What Is The Q Angle?
The Q angle of the knee is a measurement of the angle between the quadriceps muscles and the patella tendon (Knee). The average Q angle for a male is about 14 degrees and 17 degrees for females.
In my opinion this is one of the biggest factors why females are more prone to ACL tears compared to males. The reason is because of the pressure females get on the anterior part of the knee due to the angle from their hips to knees. Any time an athlete changes direction quickly or performs a lateral jump the pressure on the ACL increases drastically and when their Q Angle is high then that pressure increases even more due to the weight distribution from the hips to the knees. If someone has a lower Q Angle then when they make quick lateral movements the pressure on the anterior part of the knee is lower compared to a larger angle and is more evenly shared with the more medial part of the knee decreasing the chance of a tear.
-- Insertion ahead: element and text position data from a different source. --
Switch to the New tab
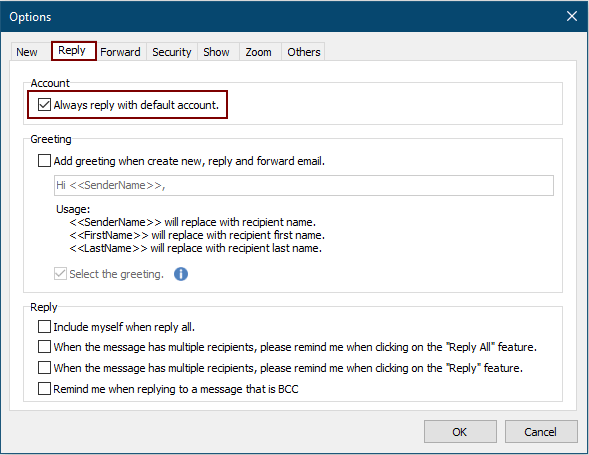The image size is (589, 455). (27, 52)
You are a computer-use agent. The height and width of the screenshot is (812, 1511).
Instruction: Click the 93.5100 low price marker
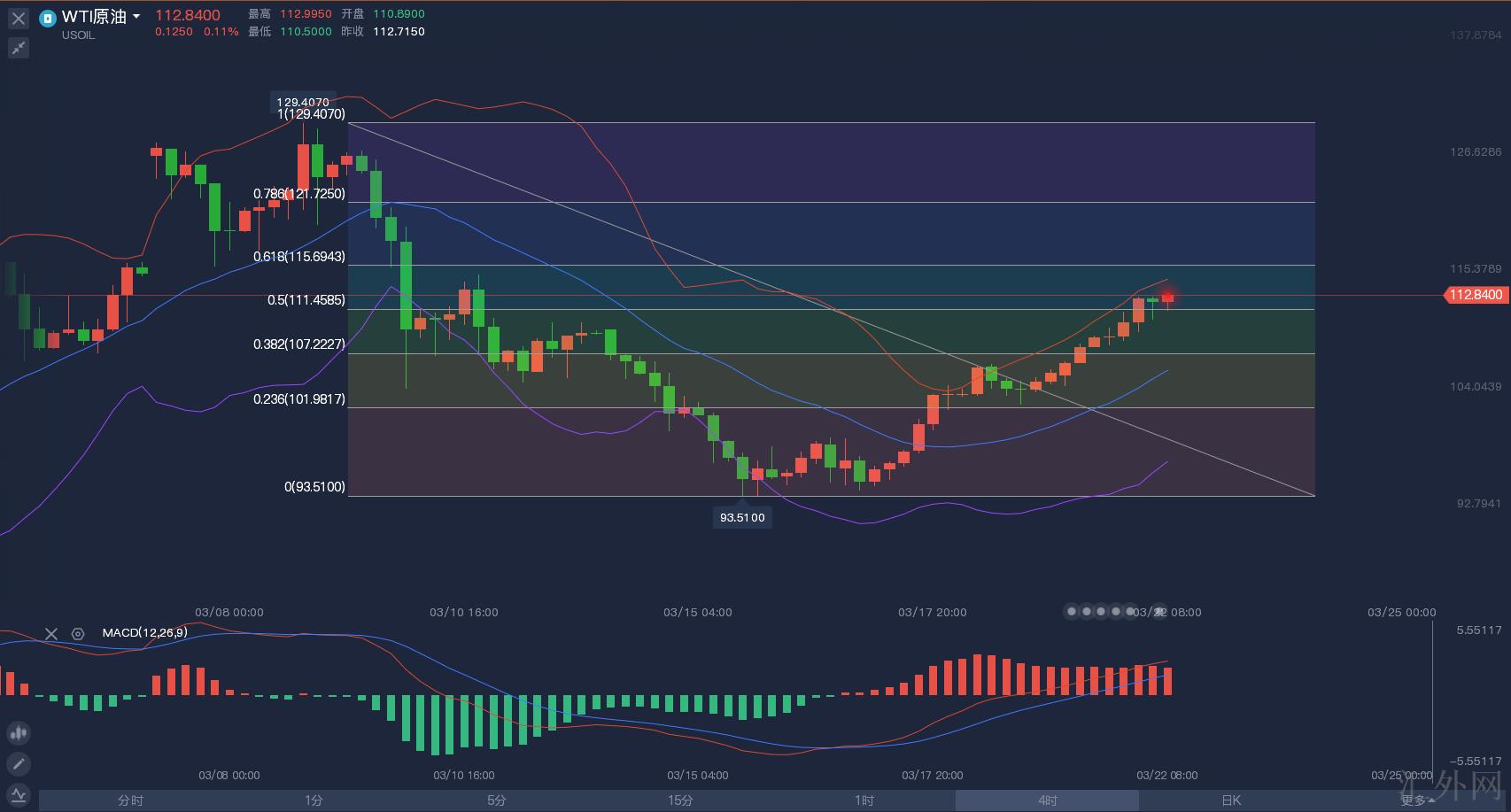coord(741,517)
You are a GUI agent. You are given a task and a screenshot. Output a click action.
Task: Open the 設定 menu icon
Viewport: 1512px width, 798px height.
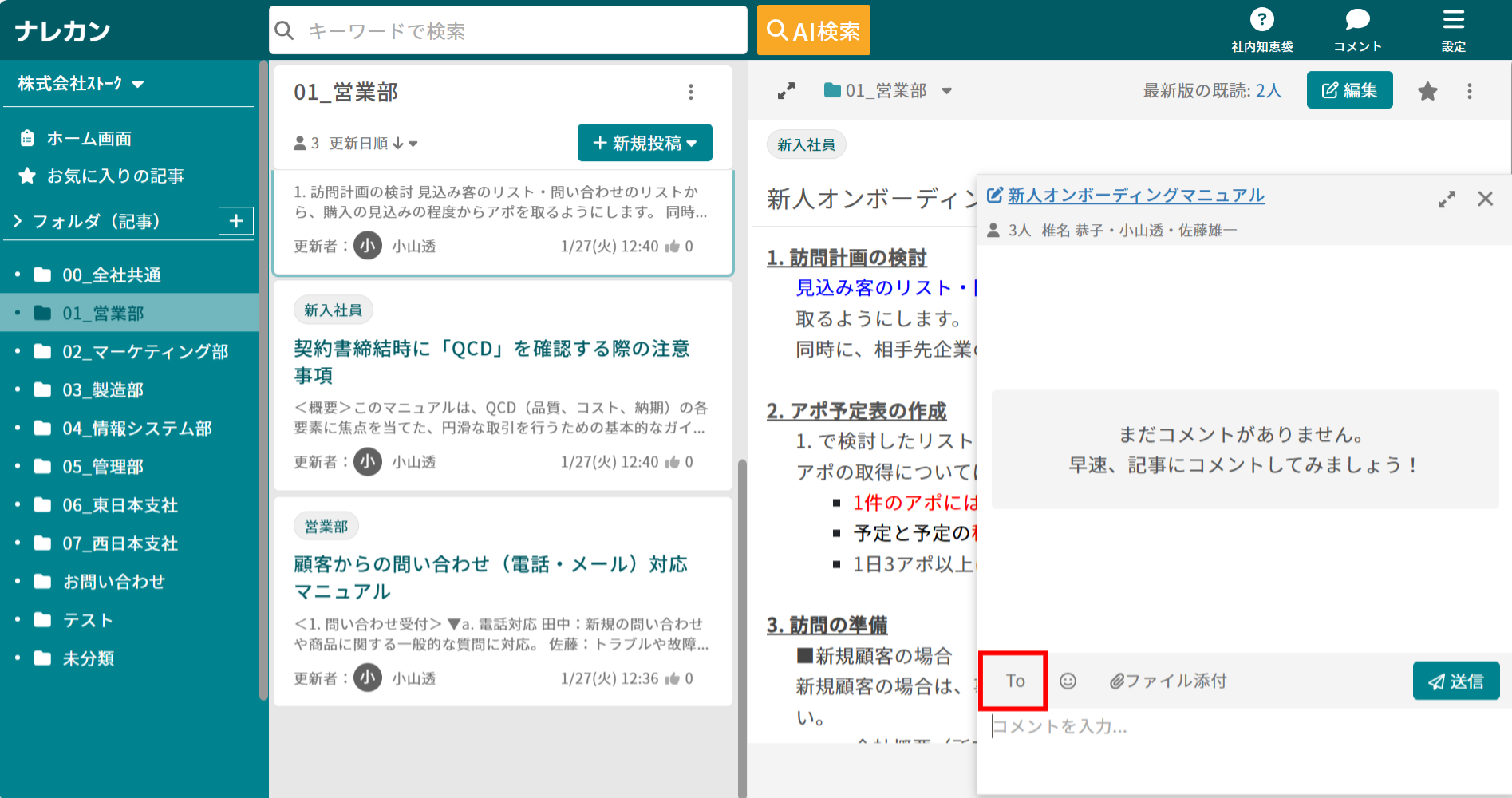(x=1453, y=20)
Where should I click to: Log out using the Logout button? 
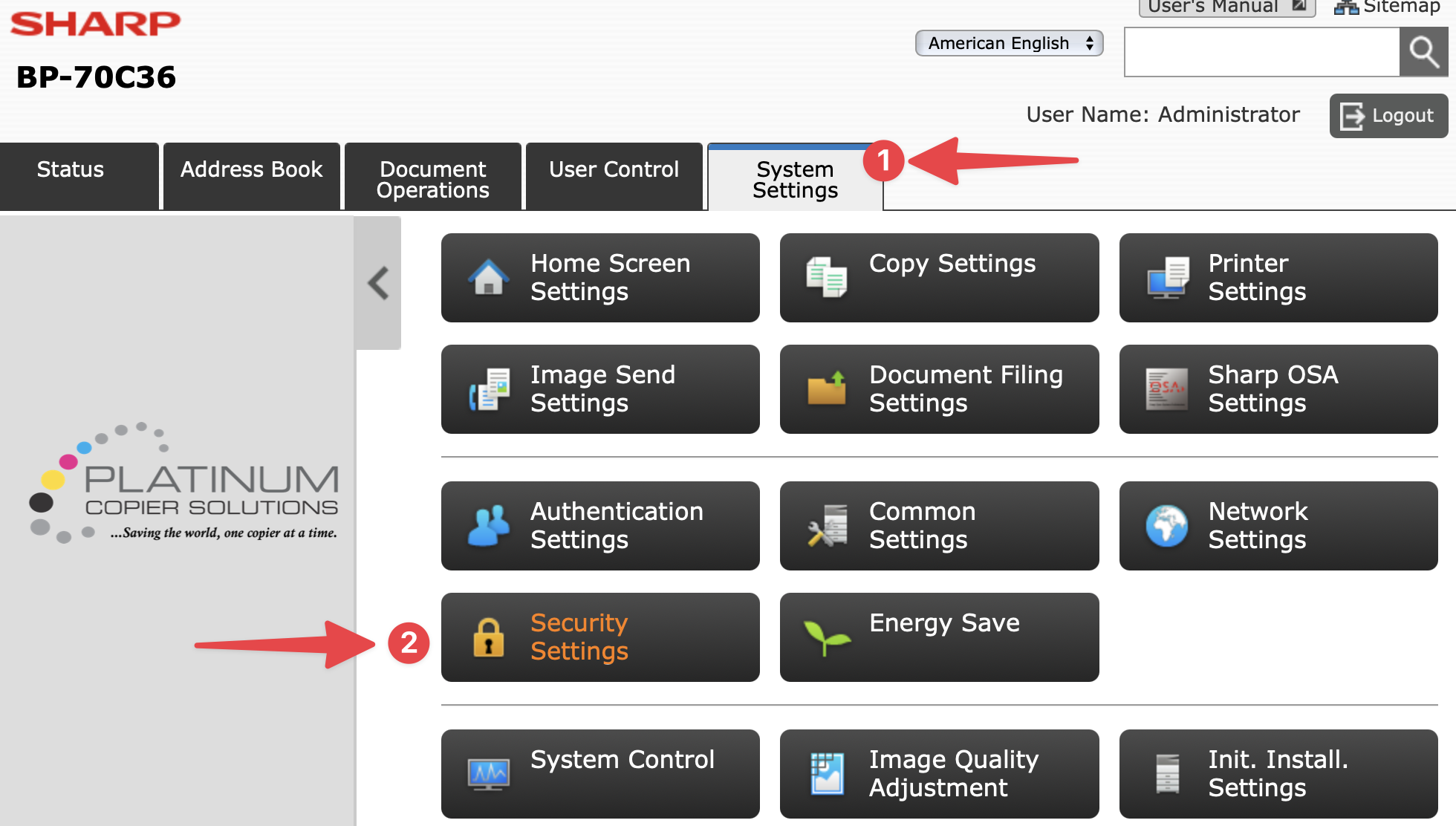click(x=1388, y=116)
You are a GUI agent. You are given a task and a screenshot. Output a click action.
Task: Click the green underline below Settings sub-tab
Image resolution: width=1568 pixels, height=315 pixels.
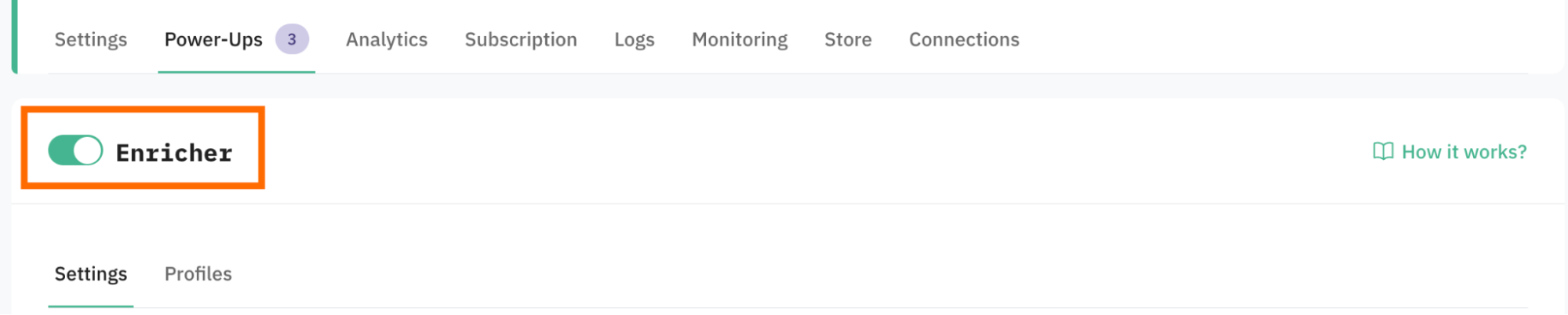[91, 306]
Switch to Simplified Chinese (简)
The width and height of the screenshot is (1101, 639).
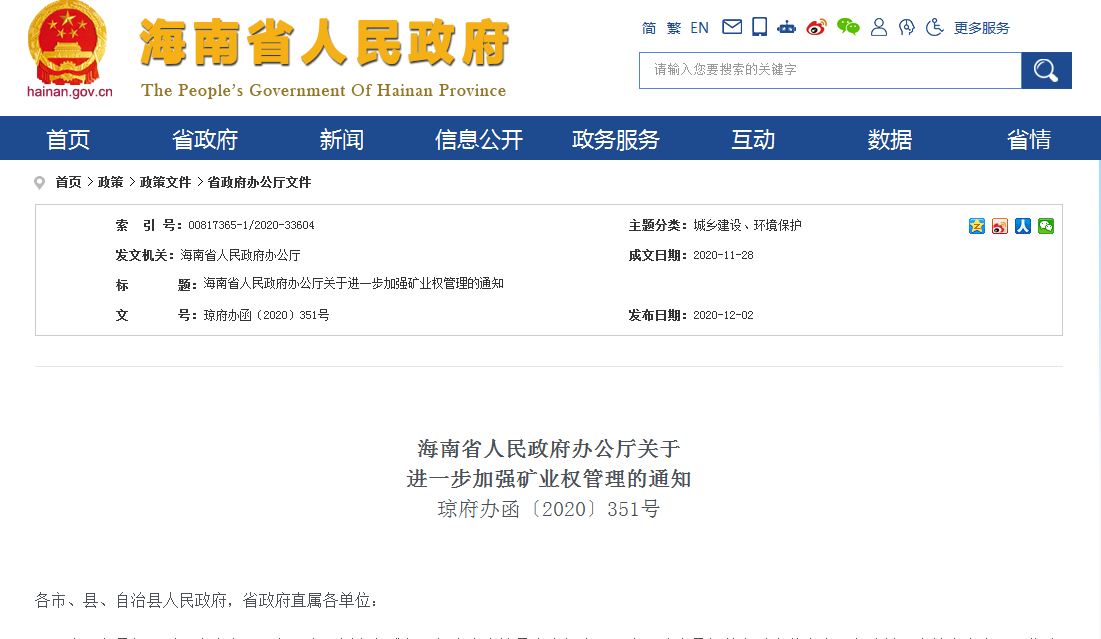tap(649, 28)
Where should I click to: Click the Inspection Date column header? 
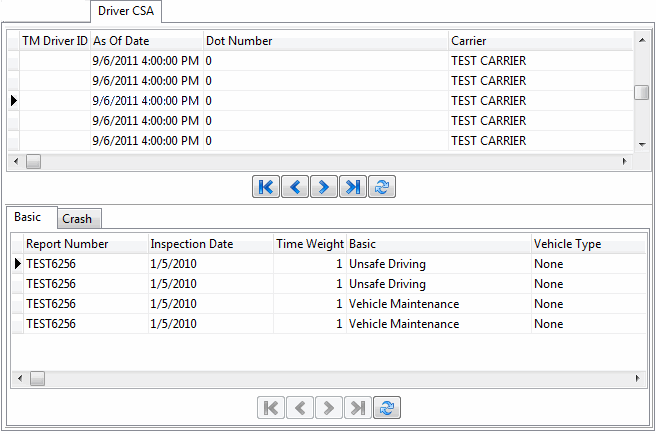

Since becoming a trainer and meeting many different people, I’ve noticed that just about one out of every three people I meet have some type of knee pains. Some of them don’t ever recall even injury their knees to the point of having to seek medical attention.
I’ve also noticed that when I talked to them about what they have done to strengthen their knees that most people either have never done anything or at best they receive massages regularly to help with their pains. Even the people how have experience working with a trainer have never done knee strengthening exercises that they knee of. To me, that is a big deal and I make sure that every client is taught proper knee strengthening exercises and has those exercises incorporated into at least two routines every week.
How can we release pain and prevent future knee injuries?
As I wrote before, I personally have all my clients performing exercises to strengthen their knees at least twice a week. All these exercises are simple and easy enough to perform that they make good fillers (active rest) between your normal exercises.
When doing these exercises you want to focus mainly on posture and form rather than the amount of resistance. Most of them involve a band; start off use a light resistance band and slowly build up to a heavier band. My favourite band to use is the Sling Shot Hip Circle created by Mark Bell. These bands do not have as much elasticity as a normal resistance band which is why i consider it a more advanced band to use for these exercises. All these exercises are very useful with fixing and preventing knee pain by strengthening the muscles surrounding and supporting our knees.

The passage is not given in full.